Deux semaines après les incidents liés à la minute de silence en mémoire des victimes de l’attentat contre CHARLIE, Madame Vallaud-Belkacem vient de présenter toute une batterie de mesures marquant son « engagement résolu à former les futurs citoyens aux valeurs de la République ».

Si j’en crois les déclarations de la ministre rapportées par L’Observateur, « cette grande mobilisation est le commencement de l'acte II de la Refondation de l'École » : sans vouloir se montrer systématiquement et inutilement caustique, on espère juste que le deuxième acte de la pièce (une comédie assez plate avec un casting peu convaincant) sera meilleur que le premier, dont le moins que l’on puisse dire est qu’il n’a pas emballé grand-monde. Force est de reconnaître avec Jacques Julliard (in : éditorial de Marianne n° 921) que « l’histoire sera beaucoup plus sévère pour le bilan éducatif de François Hollande que pour son bilan économique… », ce qui n’est pas peu dire.

Bref, plutôt qu’acte II, mieux vaudrait parler de « session de rattrapage »…

Ceci étant posé, voyons ce qu’il en est.

Ainsi donc, Mme Vallaud-Belkacem fait de la laïcité une priorité, ce qui est tout à fait très bien.

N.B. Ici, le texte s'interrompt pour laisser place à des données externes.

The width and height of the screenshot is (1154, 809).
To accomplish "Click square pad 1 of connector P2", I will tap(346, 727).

Comment compte-t-elle procéder ? « Mille (beau chiffre symbolique) formateurs aguerris [enseignants et des personnels d’éducation] vont être formés sur les questions de laïcité et déployés dans les établissements » d’ici juillet 2015, afin d’aider les enseignants « souvent impuissants dans ce domaine (…)  à aborder avec les élèves les questions relatives à la citoyenneté à la laïcité et à la lutte contre les préjugés. »

Une question d’abord : QUI va former ces formateurs « aguerris » ( ???) à la laïcité ? Des sociologues comme F. Dubet, partisan des « accommodements raisonnables » comme on dit au Canada qui envisage précisément de faire marche arrière sur ce point ? Des experts en expertise, ceux qui nous serinent depuis dix ans (enterrement du rapport Obin, voir http://leblogdelapresidente.over-blog.com/2015/01/le-jour-d-apres.html ) qu’il n’y a dans notre cher et vieux pays aucun mais alors aucun aucun problème  à ce niveau ? Si tel est le cas, autant tirer l’échelle tout de suite : cela ne servira à rien.

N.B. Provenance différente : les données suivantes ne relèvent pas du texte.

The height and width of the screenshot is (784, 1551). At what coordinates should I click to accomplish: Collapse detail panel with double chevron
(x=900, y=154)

Je vais faire un rêve et oser une suggestion : si nous trouvions, dans le vaste vivier des diverses associations laïques, quelques centaines d’intervenants susceptibles d’intervenir auprès des collègues, comme cela se fait couramment et depuis longtemps pour les stages toxicomanie, conduites à risques, SIDA, contraception, homophobie, et j’en passe ? Je n’ose imaginer que le ministère puisse ne pas faire pas confiance à ces associations  (UFAL, Libre Pensée, etc.) sauf à considérer que les recevoir à l’École serait porter atteinte à… la laïcité ?!

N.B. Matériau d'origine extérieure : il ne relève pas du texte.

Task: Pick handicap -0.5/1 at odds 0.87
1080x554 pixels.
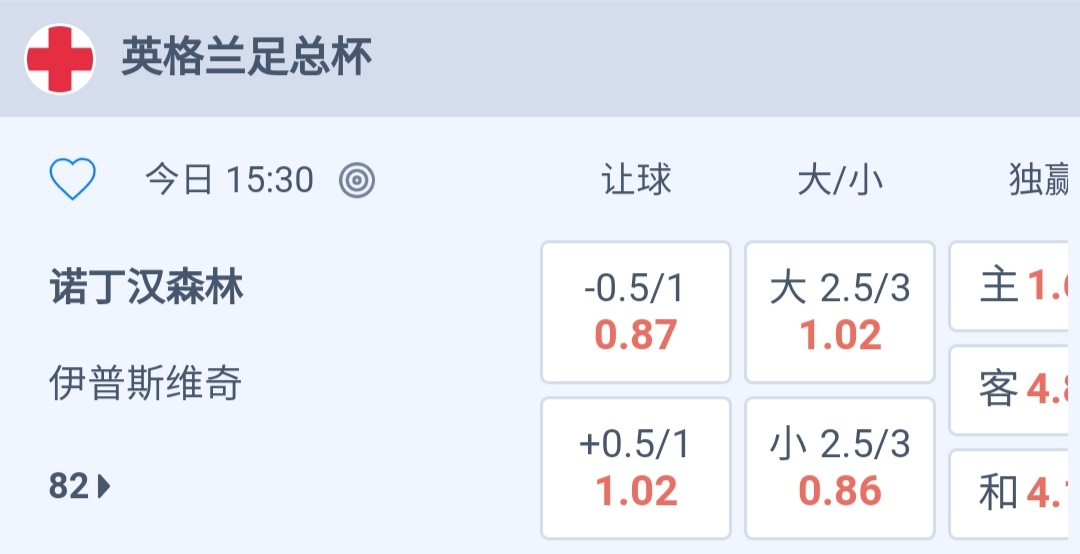Action: [636, 312]
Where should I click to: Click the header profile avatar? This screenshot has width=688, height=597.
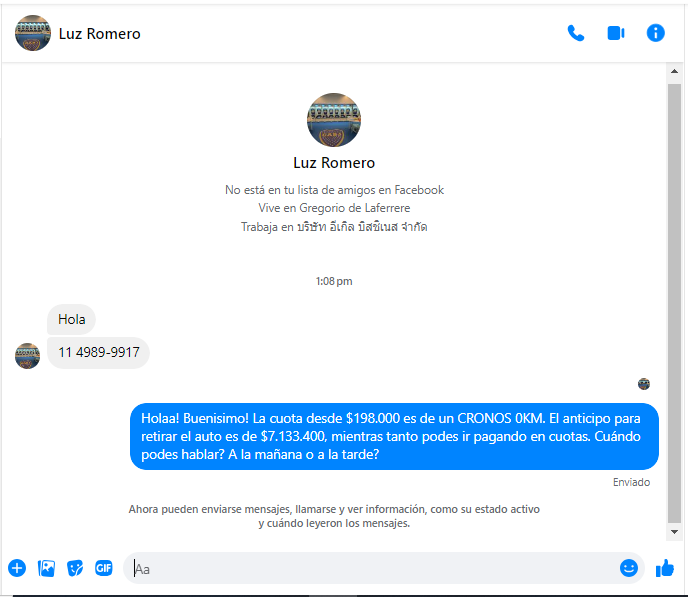coord(33,33)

Et si l’on faisait également appel aux « vieux routiers » de l’Éducation prioritaire, qui ont accumulé, au quotidien, une expérience si précieuse qu’ils ne demanderaient sans doute pas mieux que de la partager avec les débutants fraîchement sortis des ESPE ?

 

 

J’observe également que la formation des formateurs se fera en quelques mois (« d’ici juillet 2015 »), si bien que, si je sais encore un peu compter, les collègues de la base  n’en bénéficieront qu’à partir de la rentrée prochaine. Voilà ce que l’on appelle de la réactivité. Ce n’est plus un mammouth, c’est un unau (les amateurs de mots croisés m’auront comprise).

En attendant, donc, on attend. Mais après tout, cela fait si longtemps que l’on laisse les professeurs se débrouiller avec les moyens du bord, alors n’est-ce pas, que sont cinq petits mois dans le sablier de l’Histoire ?

Soit. Mais ma crainte, soyons francs, c’est que l’on forme des formateurs qui formeront les professeurs à formater les élèves, et que tout le catéchisme citoyennisant qui a fait la preuve, des années durant, de son inefficacité pour ne pas dire de sa contre-productivité, soit juste maintenu pour ne pas dire aggravé dans ce qu’il a de plus insupportable : la moraline et le prêchi-prêcha.

« Le racisme c’est pô beau », « L’antisémitisme c’est pas gentil », « L’homophobie c’est méchant » : je caricature à peine… Dans ce sens, je suis loin d’être rassurée  à l’idée que pour créer « un nouveau parcours éducatif et citoyen de l’école élémentaire à la terminale », NVB propose notamment la mise en place d'un « enseignement moral et civique ». « La laïcité c’est sympa », « Le vivre-ensemble c’est cool », « Le respect c’est trop la classe ». Non, là j’exagère – à peine.

 

Enseigner la morale à l’École… Oui, j’ai connu cela dans ma petite ville des Basses-Alpes, à la fin des années 1950 (eh oui …), lorsque notre instituteur (un communiste aux yeux très bleus, héros de la Résistance et que tout le monde respectait très fort) nous accueillait chaque matin avec, écrite à la craie sur le tableau noir, une devise relevant de la sagesse des nations, du genre «Il faut manger pour vivre et non pas vivre pour manger» ou « Bien mal acquis ne profite jamais », avant quelques minutes d’un commentaire auquel nous ne comprenions pas tout, tant s’en faut, mais que nous écoutions avec attention parce que, précisément, nous respections notre héroïque maître, et que nous n’aurions à aucun moment envisagé de mettre en doute sa parole ni a fortiori de nous en moquer.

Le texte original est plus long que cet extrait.